__CUPLIKAN TEKS__:
Menurut Bin Humaid, Muslim yang menolak jihad segera menyukainya sehingga sangat senang berperang. Motivasinya, dalam kasus ini, adalah ganjaran, upah yang jauh melebih perjuangan keras perang itu sendiri. Para pejuang (mujahidin) ini "berperang melawan musuh Allah agar ibadah seharusnya hanya bagi Allah...dan bahwa Firman Allah...seharusnya lebih unggul" (5).
Ini saja, dia memberi tahu kita, seharusnya menjadi kompensasi yang cukup bagi para pejuang, tetapi Allah malah bergerak lebih jauh. "Dia mengampuni dosa-dosa kalian dan menerima kalian memasuki Taman-Taman tempat sungai-sungai mengalir sehingga nyaman berdiam di Taman-Taman Keabadian" (6).
Allah, kata Sheik, juga membantu kaum Muslim dalam perjuangan mereka melawan musuh dengan memberikan kemenangan kepada mereka. Walau tidak secara khusus menyebutkannya dalam essay-nya, kaum Muslim mendapatkan contoh yang mengagumkan dari intervensi ilahi ini dalam konflik penting Islam yang pertama, yaitu dalam Perang Badar. Dalam perang itu, tentara Muslim yang relatif kecil mengalahkan tentara Mekkah yang bersenjata lengkap. Perang ini diklaim sebagai tanda pasti dukungan ilahi.
Sheikh bin Humaid menghabiskan beberapa halaman tulisanya (hal 6-10) untuk mendiskusikan keunggulan para mujahidin atau para pejuang dibandingkan dengan semua pelayanan serta pekerjaan lain dalam Islam, termasuk orang-orang yang menjaga masjid. "Orang-orang beriman yang berperang di Jalan Allah (mujahidin) jauh lebih unggul golongannya di hadapanNya" (7).
Dia menjelaskan ganjaran Surga yang menanti mereka (walau tidak pernah disebutkannya para perawan dongeng). Ganjaran Surga juga dijanjikan kepada kaum Muslim taat, namun, tingkat tertinggi Surga, yang berjumlah 100 buah, dicadangkan hanya bagi para pelau jihad (8).
Sheikh bin Humaid praktis tidak menekankan persoalan barang-barang rampasan perang sebagai ganjaran (lihat hal. 16). Namun, dari banyak pertempuran yang dikisahkan dalam hadith kita tahu bahwa pampasan perang menjadi motivasi penting bagi beberapa orang (dekat) Nabi Muhamad [5]. Idealisme Sheikh bin Humaid dengan demikian, tampaknya dimaksudkan untuk menarik hati "kaum beriman sejati" dan motif-motif paling murni dan mulia dambaan kaum Muslim yang taat.

__URAIAN TUGAS__: Tulis ulang bagian teks tentang jihad antara "Dia menjelaskan ganjaran" dan "pelau jihad (8).", inklusif, dengan mengganti "Surga" menjadi "Firdaus".

__DAFTAR__:

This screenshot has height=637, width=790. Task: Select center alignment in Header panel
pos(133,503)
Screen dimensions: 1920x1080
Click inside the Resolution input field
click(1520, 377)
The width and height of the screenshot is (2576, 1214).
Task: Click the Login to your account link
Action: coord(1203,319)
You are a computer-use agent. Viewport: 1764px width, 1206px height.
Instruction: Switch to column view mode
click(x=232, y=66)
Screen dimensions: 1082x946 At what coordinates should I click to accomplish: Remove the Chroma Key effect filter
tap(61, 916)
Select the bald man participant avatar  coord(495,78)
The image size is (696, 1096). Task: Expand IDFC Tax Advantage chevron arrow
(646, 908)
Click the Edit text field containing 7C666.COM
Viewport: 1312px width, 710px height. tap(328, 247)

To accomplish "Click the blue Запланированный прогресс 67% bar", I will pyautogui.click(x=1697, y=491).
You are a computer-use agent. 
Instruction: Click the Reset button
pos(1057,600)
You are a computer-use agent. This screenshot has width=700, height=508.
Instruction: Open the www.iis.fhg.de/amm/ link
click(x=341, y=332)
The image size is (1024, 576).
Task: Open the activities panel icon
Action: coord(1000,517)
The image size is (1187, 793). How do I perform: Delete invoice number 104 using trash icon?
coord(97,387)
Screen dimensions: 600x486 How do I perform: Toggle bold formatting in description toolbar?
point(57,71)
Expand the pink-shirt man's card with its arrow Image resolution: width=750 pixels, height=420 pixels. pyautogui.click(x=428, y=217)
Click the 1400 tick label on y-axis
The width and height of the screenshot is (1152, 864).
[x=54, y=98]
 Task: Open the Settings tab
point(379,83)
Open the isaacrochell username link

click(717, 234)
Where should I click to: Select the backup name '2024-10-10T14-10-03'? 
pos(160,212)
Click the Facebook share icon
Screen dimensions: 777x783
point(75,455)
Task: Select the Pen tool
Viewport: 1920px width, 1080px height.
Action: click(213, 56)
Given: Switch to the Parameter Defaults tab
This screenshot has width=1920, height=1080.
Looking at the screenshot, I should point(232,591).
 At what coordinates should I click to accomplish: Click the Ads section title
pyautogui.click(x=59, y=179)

__JAWABAN BERIKUT__:
Dia menjelaskan ganjaran Firdaus yang menanti mereka (walau tidak pernah disebutkannya para perawan dongeng). Ganjaran Firdaus juga dijanjikan kepada kaum Muslim taat, namun, tingkat tertinggi Firdaus, yang berjumlah 100 buah, dicadangkan hanya bagi para pelau jihad (8).